If you are considering buying a franchise, the disclosure document is a key part of the process that aims to ensure prospective franchisees can make an informed business decision.
Under the Franchising Code of Conduct, all franchise systems in Australia must maintain a disclosure document, which must be provided to prospective franchisees at least 14 days before entering into a franchise agreement.
The purpose of a disclosure document is to supply key information about the nature of the franchise system and to help the franchisee make an informed business decision about entering the franchise.

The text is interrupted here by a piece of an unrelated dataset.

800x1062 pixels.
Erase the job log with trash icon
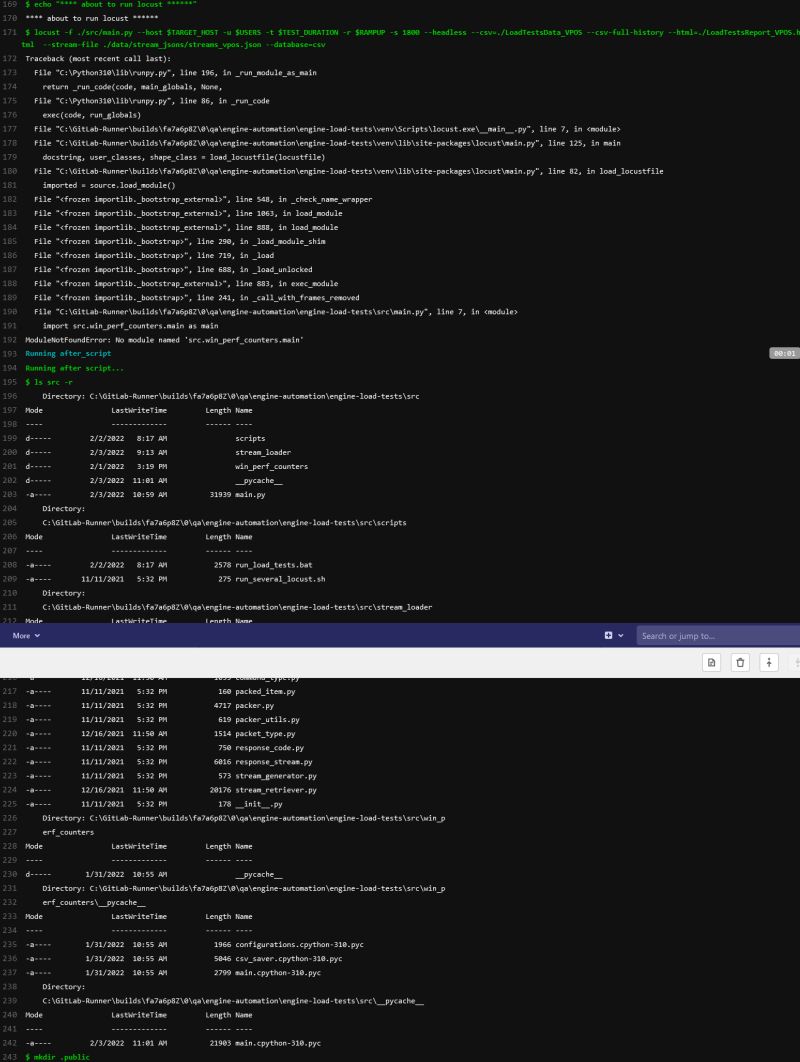tap(740, 662)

Despite being tailored to each franchise system, disclosure documents must comply with the Code’s prescribed format. Key elements in a disclosure include:
- A WARNING
The warning statement on the first page cautions prospective franchisees that franchising is a serious undertaking. It recommends they obtain independent legal, accounting and business advice, but also highlights their cooling-off rights.
- SPECIFIC DATES
Disclosure documents must specify their preparation date and be signed by an officer of the franchisor. Franchisees can reference this date to ensure currency.

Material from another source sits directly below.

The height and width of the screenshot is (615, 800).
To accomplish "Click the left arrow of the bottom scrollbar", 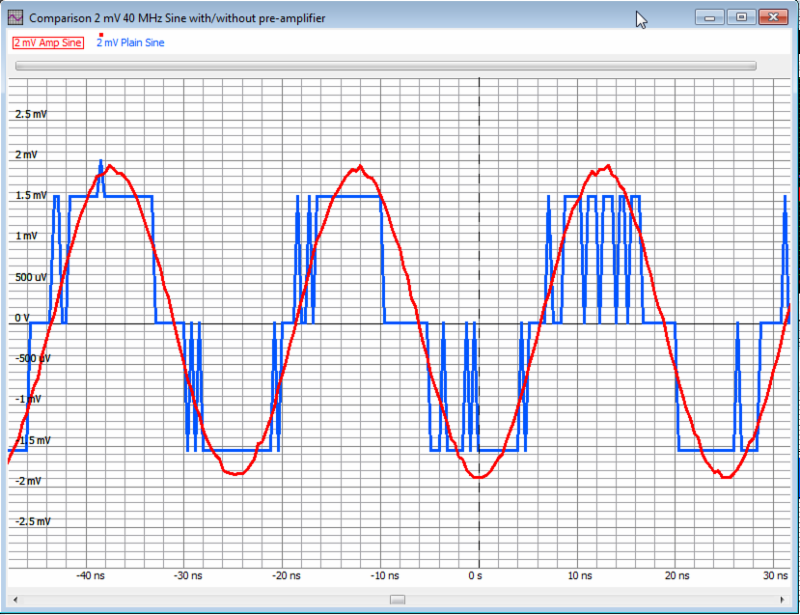I will click(14, 598).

Franchisors must update their disclosure document annually within four months of the end of their financial year (with some exceptions). Therefore, franchisors working on a standard July-to-June financial year must complete their update by the end of each October.
- FRANCHISOR’S DETAILS
The business experience of the franchisor’s officers and the duration the franchise system has been active in Australia provides an insight to the stature of the system. Prospective franchisees can judge whether the franchisor has a satisfactory level of knowledge and experience in the industry, which is especially important for the new systems.